• _TASK_
Give the stretch of lines from the one containing "Click the Gameplan logo icon" through the end of the lines again, requests included, and leave out the pictures. Rescale the click coordinates in the answers by multiplying each by 1.3 and rounding to the nearest whole number, with halves rounded up.

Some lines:
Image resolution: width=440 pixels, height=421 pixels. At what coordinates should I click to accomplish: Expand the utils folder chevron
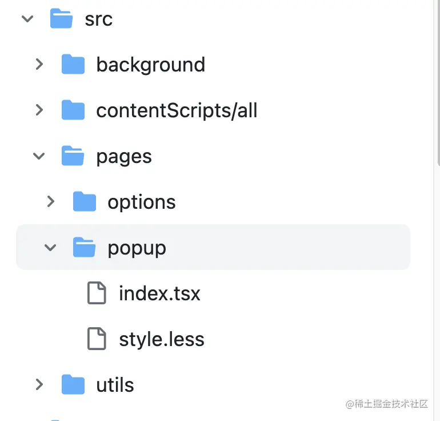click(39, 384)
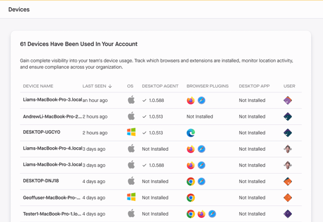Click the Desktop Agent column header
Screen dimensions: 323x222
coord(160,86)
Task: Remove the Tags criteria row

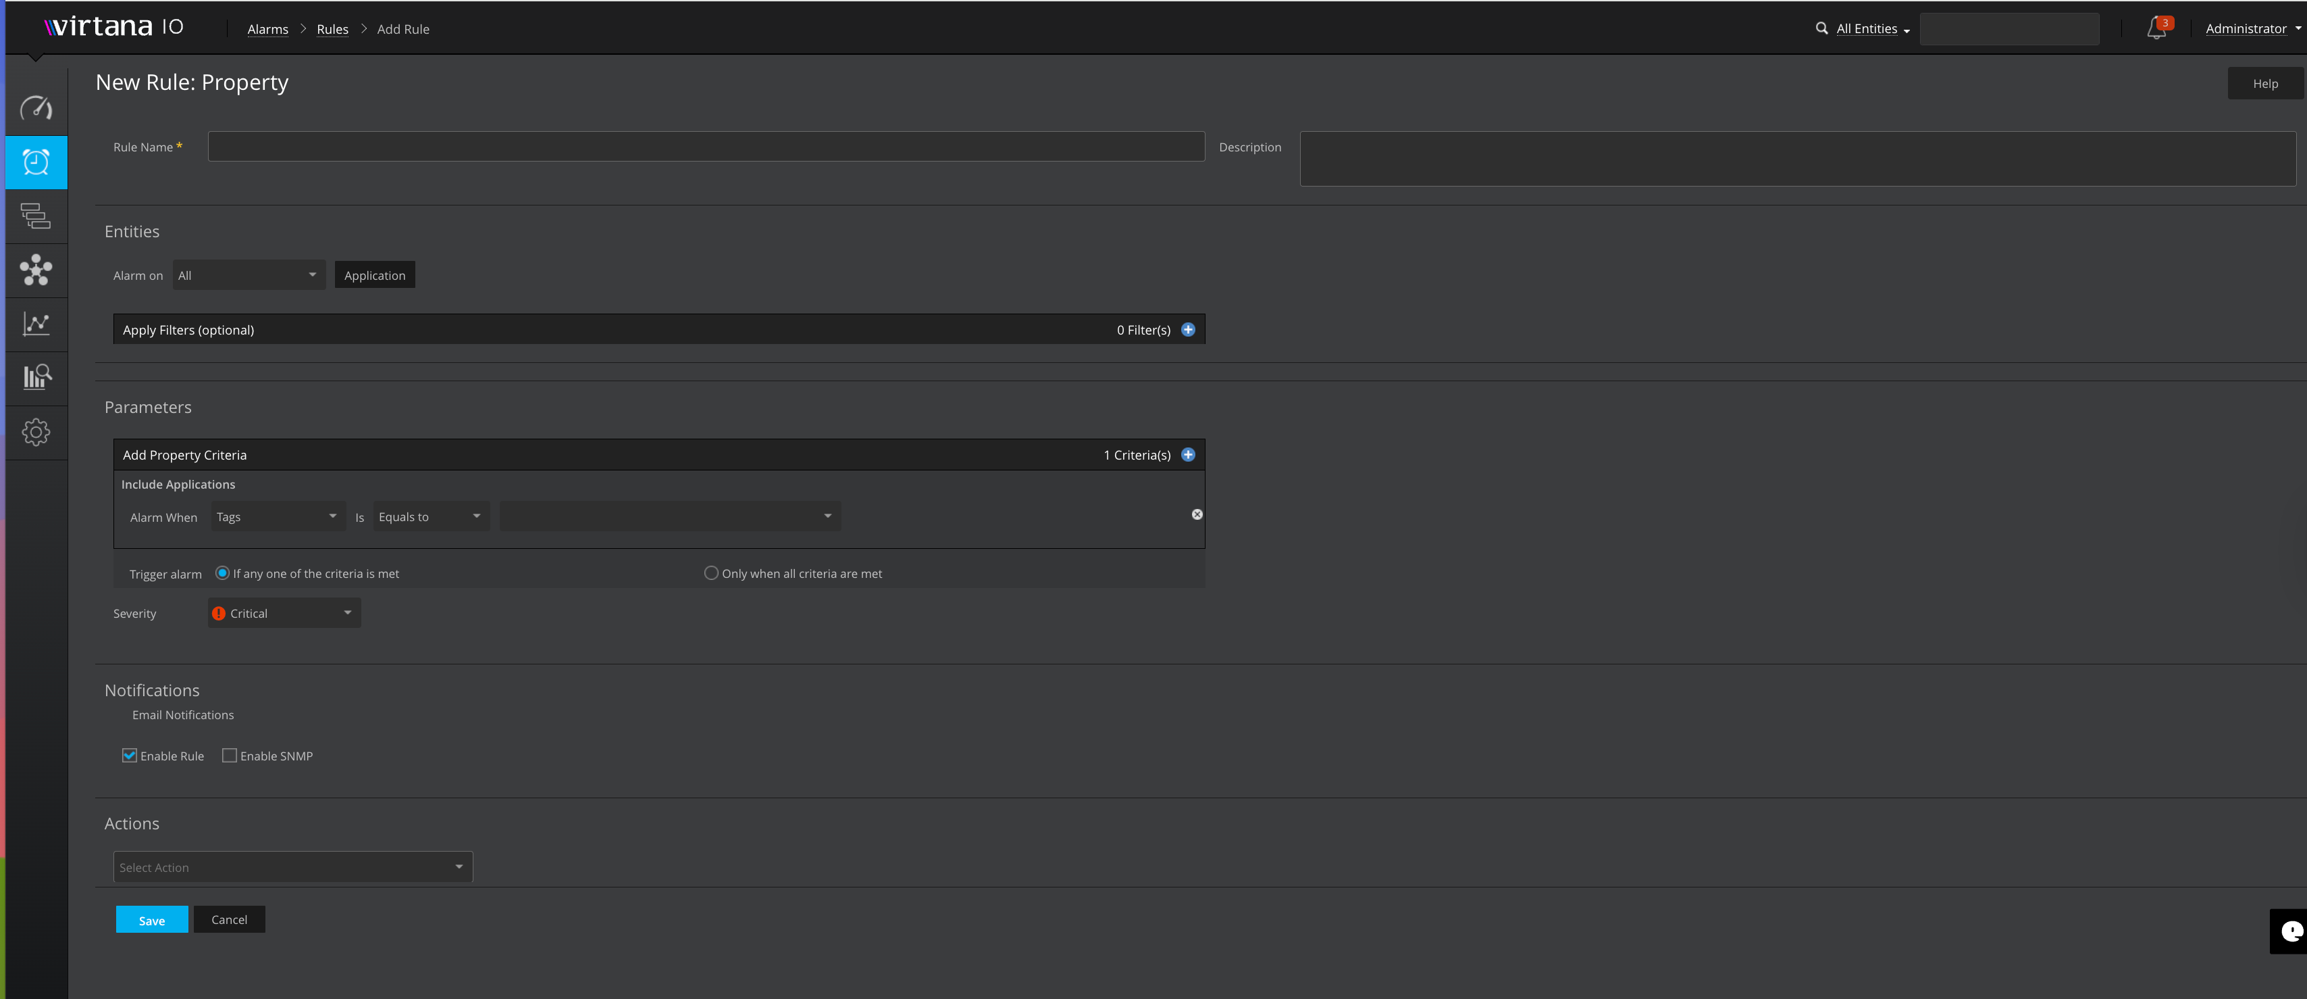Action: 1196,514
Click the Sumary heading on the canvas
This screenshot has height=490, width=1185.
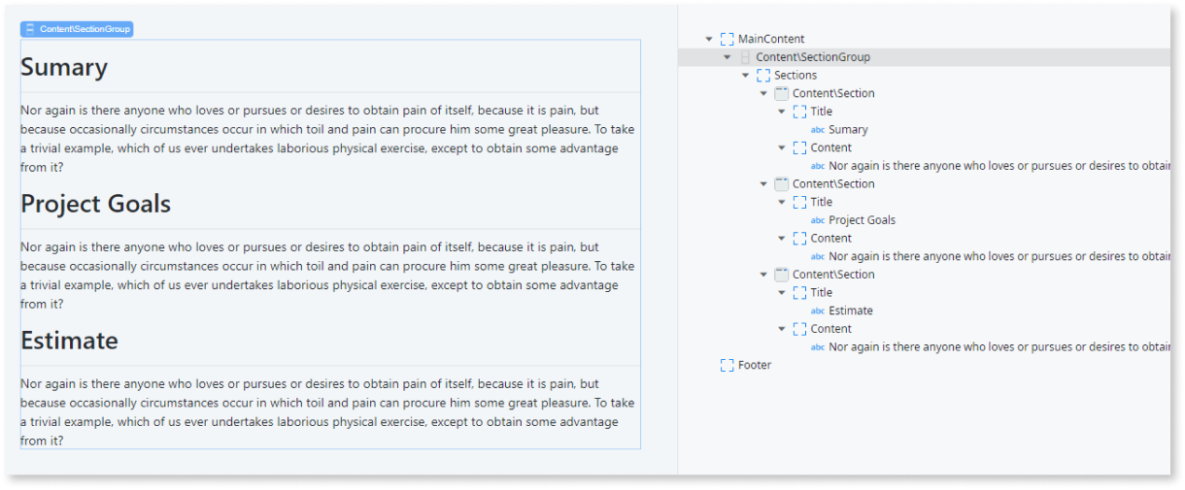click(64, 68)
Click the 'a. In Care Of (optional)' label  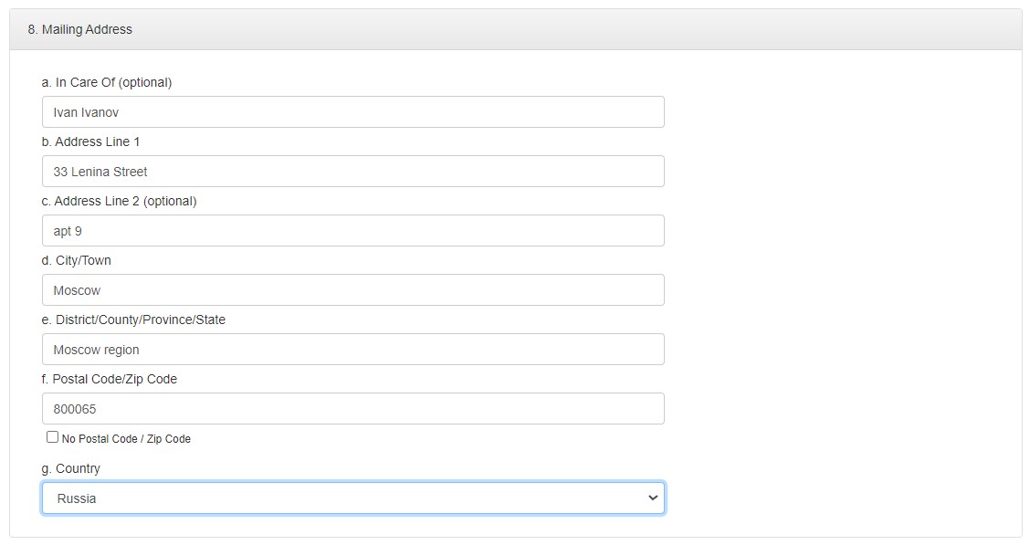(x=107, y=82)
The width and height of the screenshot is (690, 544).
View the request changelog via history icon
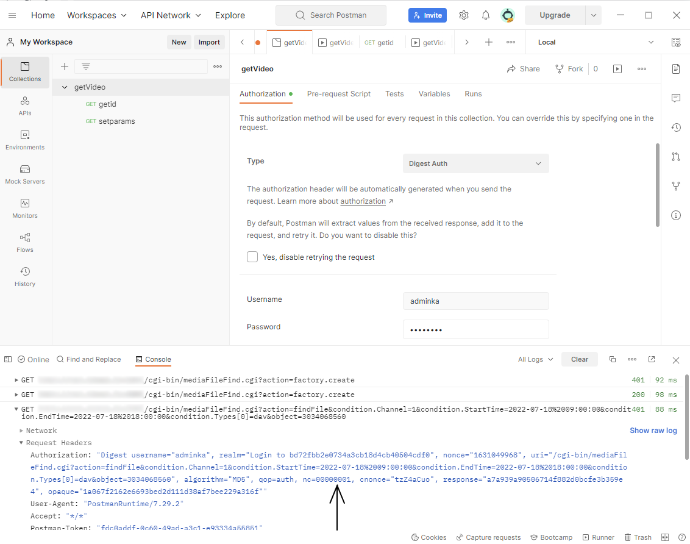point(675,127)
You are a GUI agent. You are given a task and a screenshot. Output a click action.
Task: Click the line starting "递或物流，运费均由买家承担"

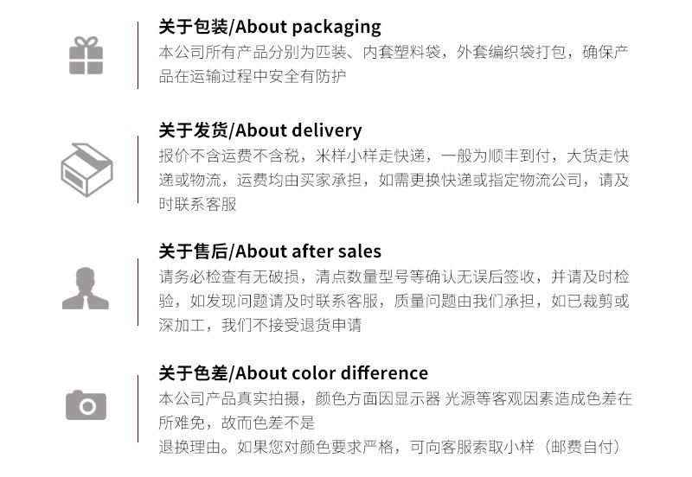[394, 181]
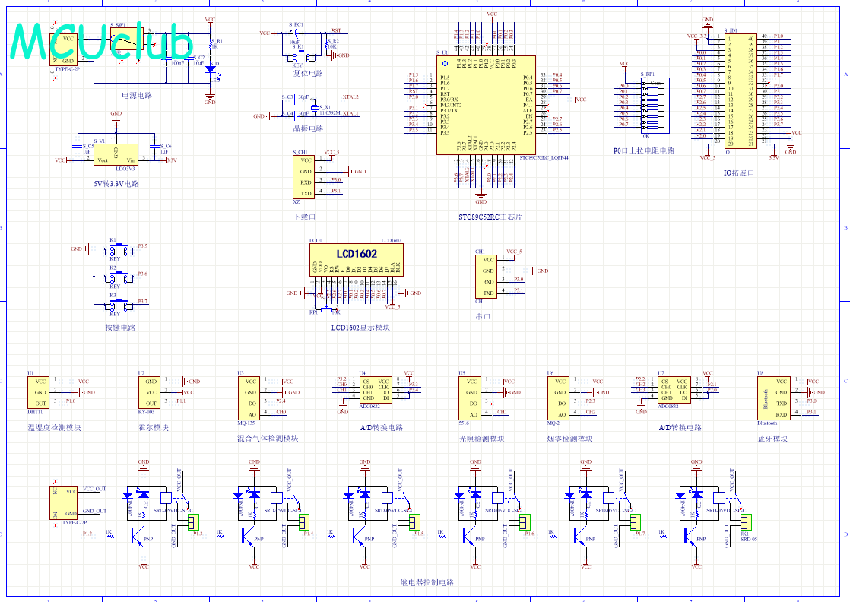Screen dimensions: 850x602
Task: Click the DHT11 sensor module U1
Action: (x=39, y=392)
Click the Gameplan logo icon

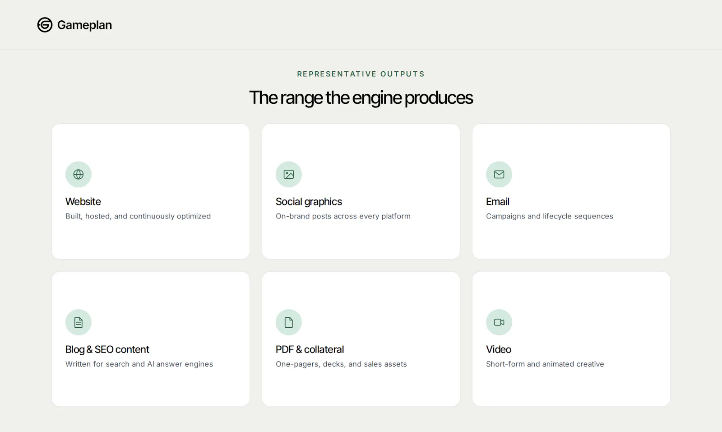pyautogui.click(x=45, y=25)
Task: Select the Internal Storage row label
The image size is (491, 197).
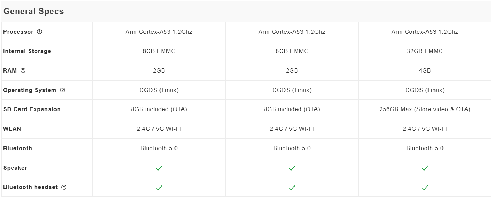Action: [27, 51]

• _FULL OUTPUT_
Click the Gameplan logo icon

pyautogui.click(x=59, y=33)
Task: Select the Internal Storage row label
The image size is (491, 197).
Action: [35, 66]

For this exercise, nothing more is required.